----- DATA SECTION
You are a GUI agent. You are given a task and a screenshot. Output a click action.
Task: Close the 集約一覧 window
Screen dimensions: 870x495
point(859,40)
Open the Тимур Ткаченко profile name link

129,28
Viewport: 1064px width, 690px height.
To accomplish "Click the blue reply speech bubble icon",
----------
----- DATA SECTION
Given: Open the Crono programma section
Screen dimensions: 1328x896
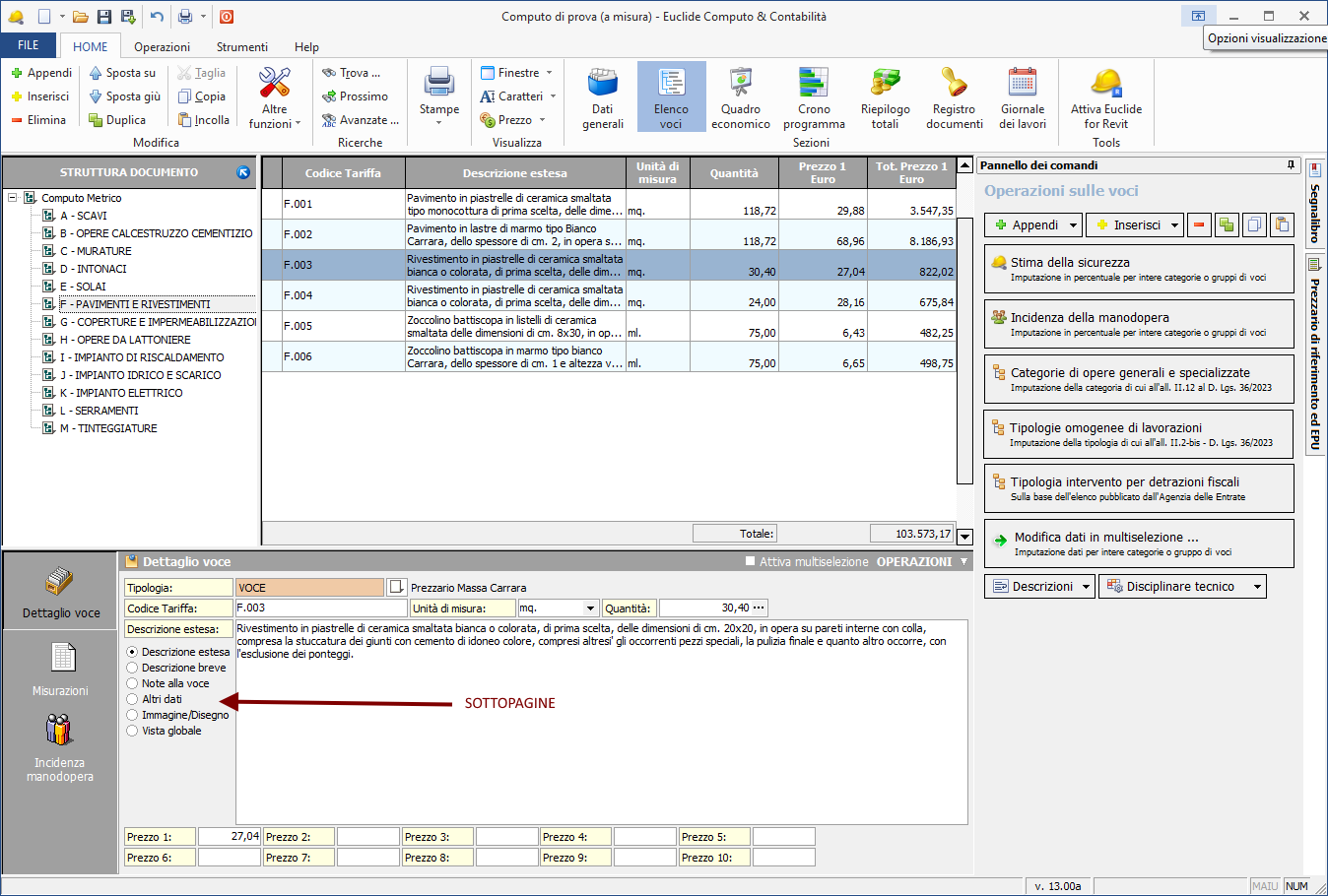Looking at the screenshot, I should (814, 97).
----------
**WHAT YOU NEED TO DO**
Going back to the entries above, set down exactly the lines that begin at the one with "Screen dimensions: 870x495" and end at the one with "the blue reply", both included, and nothing else.

**SOLUTION TO THIS PROBLEM**
Screen dimensions: 870x495
point(859,40)
Open the Тимур Ткаченко profile name link

129,28
Viewport: 1064px width, 690px height.
To accomplish "Click the blue reply speech bubble icon",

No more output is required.